Het voortdurende zoeken naar haar ideale organisatiestructuur werd na de eeuwwisseling door de JOVD voortgezet. In de jaren negentig waren de vertrouwde districten vervangen door drie regio’s: Noord, Midden en Zuid. Deze nieuwe bestuurslaag tussen hoofdbestuur en afdelingen voldeed niet, ook al omdat het niet eenvoudig was voldoende bestuursleden te vinden. In september 2003 besloot het JOVD-congres bij de vaststelling van nieuwe landelijke statuten om de regio’s weer op te heffen. Ze maakten plaats voor ‘regionale kaderkontakten’ en het hoofdbestuur nam een aantal taken van de verdwenen regiobesturen over. JOVD-voorzitter Ferdi de Lange toonde zich bezorgd over de moeizame zoektocht naar geschikte bestuursleden. ‘We moeten voorkomen dat we in een neergaande spiraal terechtkomen.’ De toegenomen studiedruk werd vaak als oorzaak aangewezen.

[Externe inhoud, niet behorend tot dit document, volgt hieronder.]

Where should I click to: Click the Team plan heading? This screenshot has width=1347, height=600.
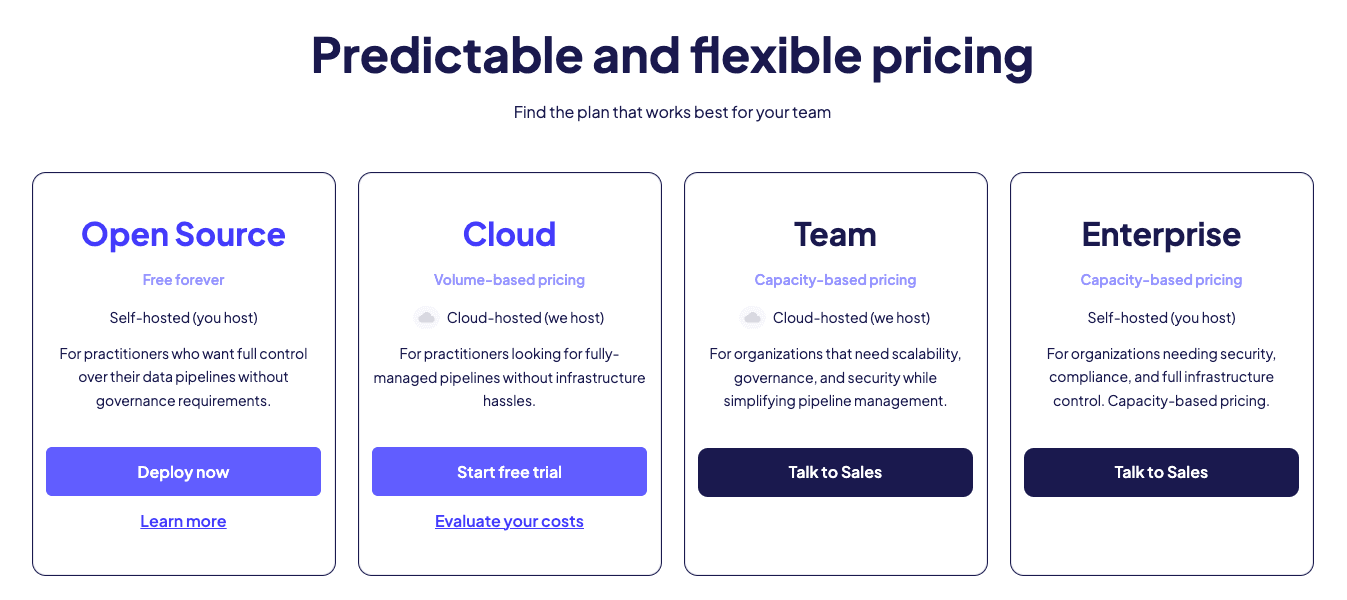tap(835, 234)
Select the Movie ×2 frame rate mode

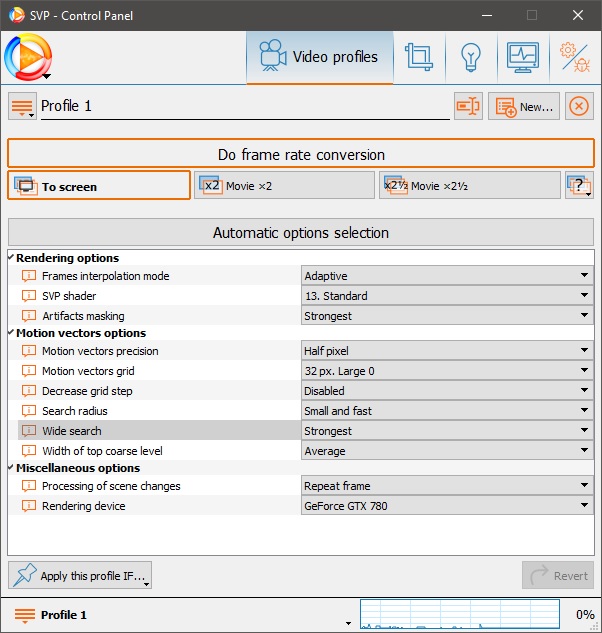click(x=284, y=186)
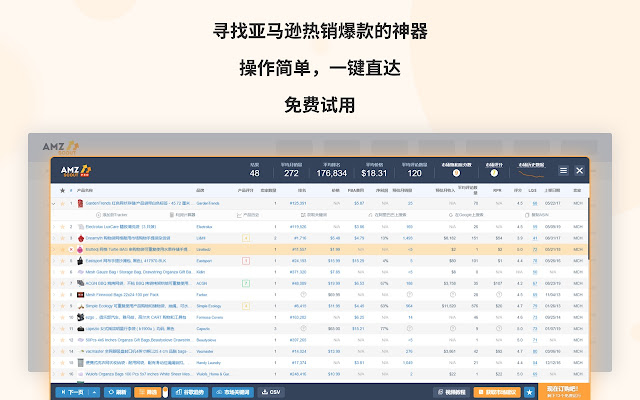This screenshot has height=400, width=640.
Task: Collapse the expanded GardenTrends row
Action: [54, 203]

De neergang van het ledental van de JOVD in de jaren negentig zette zich na de eeuwwisseling aanvankelijk door, maar mede door de door Pim Fortuyn aangeblazen politieke polarisatie steeg het ledental vanaf 2002 weer behoorlijk; in 2004 telde de JOVD zo’n 1500 leden. Het ledenverloop bleef echter groot, zo constateerde de in 2003 ingestelde commissie Toekomstvisie in haar rapport Habemus Futurum! ('We hebben een toekomst'). De betrokkenheid van veel leden was van korte duur: ‘een aktieve periode van één á twee jaar om daarna weer eens verder te kijken’. De commissie Toekomstvisie vond de JOVD verder organisatorisch te star en overgereguleerd. Bureaucratische hindernissen moesten verdwijnen; het ‘individueel initiatief’ moest het organisatorisch uitgangspunt zijn. De commissie bepleitte de invoering van het ‘One Man, One Vote’-beginsel (OMOV), wat zou betekenen dat niet langer de afdelingsafgevaardigden maar alle leden een stem kregen op de algemene vergaderingen. Het congres van juli 2006 wees dat echter af.

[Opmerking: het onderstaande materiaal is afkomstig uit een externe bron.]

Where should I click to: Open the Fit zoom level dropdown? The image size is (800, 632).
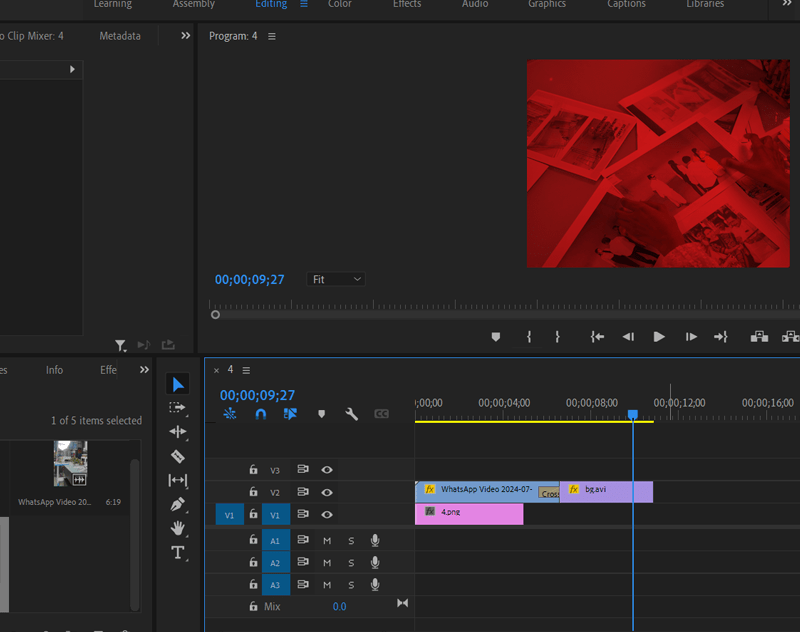tap(336, 280)
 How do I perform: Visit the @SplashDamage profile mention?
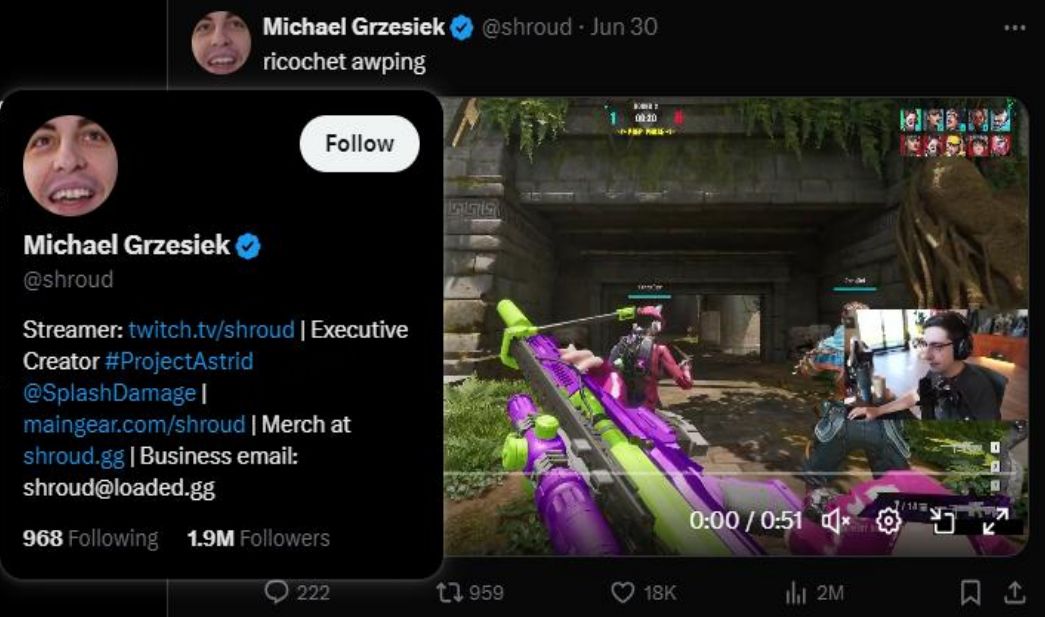pyautogui.click(x=110, y=393)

Het congres van de JOVD in november 2001 had een primeur: voor het eerst kon er gekozen worden tussen twee complete kandidaathoofdbesturen. Na een lange nacht won de door het zittend hoofdbestuur gesteunde ploeg die onder leiding stond van kandidaatvoorzitter Rense Weide, het van het tegenbestuur van Esther Tromp.

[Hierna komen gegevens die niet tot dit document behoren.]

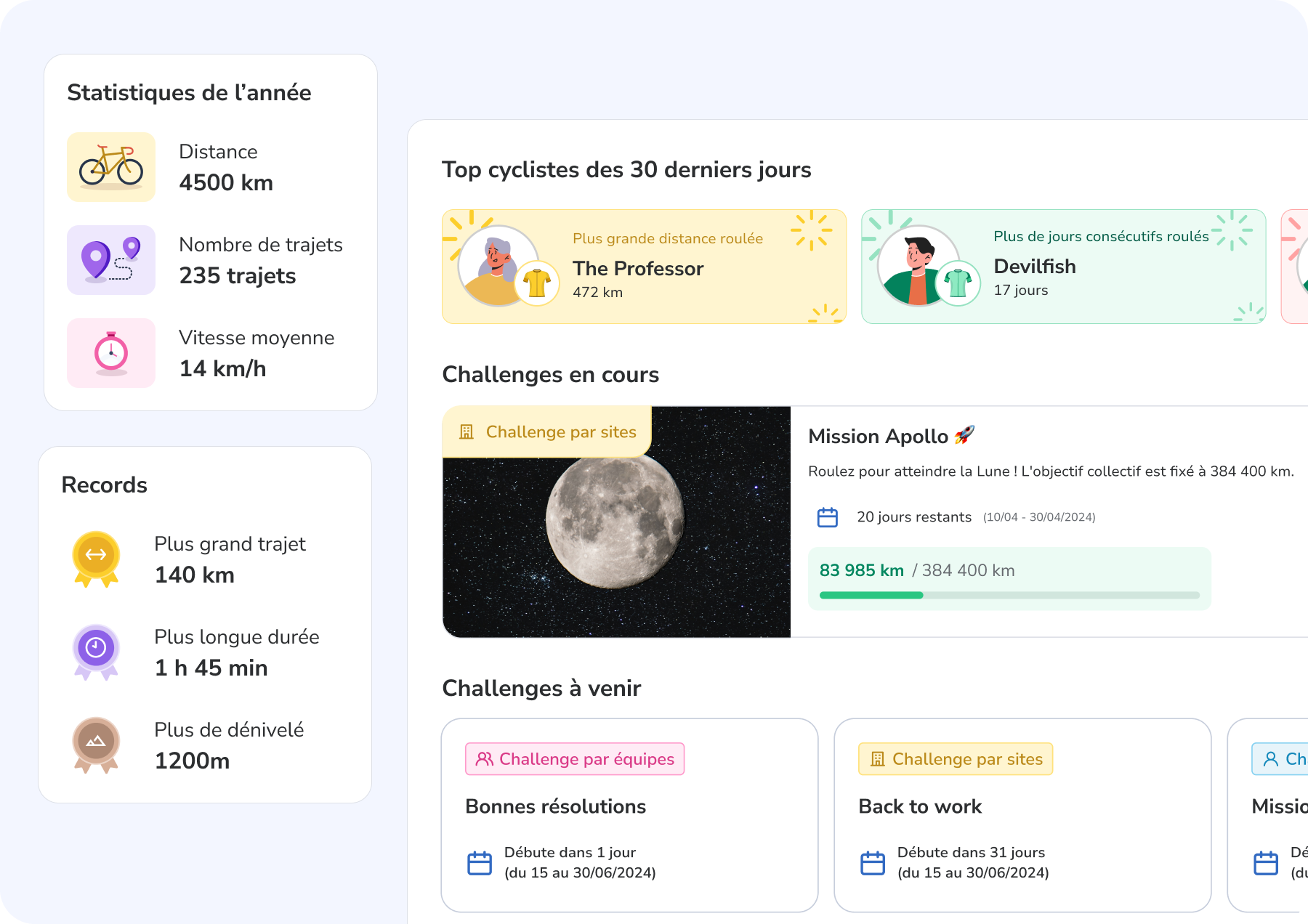Image resolution: width=1308 pixels, height=924 pixels.
Task: Open The Professor top cyclist card
Action: click(645, 267)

Het vertrek van Rita Verdonk uit de Tweede Kamerfractie van de VVD in oktober 2007 en de politieke beweging Trots op Nederland die zij oprichtte, beroerden ook de gemoederen in de JOVD. Vice-voorzitter Machteld Vlaanderen zou hebben gezegd dat ‘onze leden sympathiseren met de ideeën van Rita’, aldus De Telegraaf. Het JOVD-hoofdbestuur eiste haar vertrek omdat ze de JOVD zou hebben beschadigd. Volgens JOVD-voorzitter Sabine Koebrugge zou binnen de jongerenorganisatie niet meer dan een ‘duidelijke minderheid’ Verdonk steunen. Vlaanderen had bovendien de interne afspraak geschonden om niet meer te discussiëren over ‘de poppetjes’. Een scheuring in de JOVD is ‘een feit’, zo meende Vlaanderen. ‘Dit is echt achterlijk voor een liberale, onafhankelijke jongerenorganisatie… Ze proberen mij en anderen die sympathiseren met Rita, monddood te maken’. Slechts een paar leden volgden haar echter; de rechts-liberale politieke denktank voor jongeren die ze wilde oprichten kwam niet van de grond.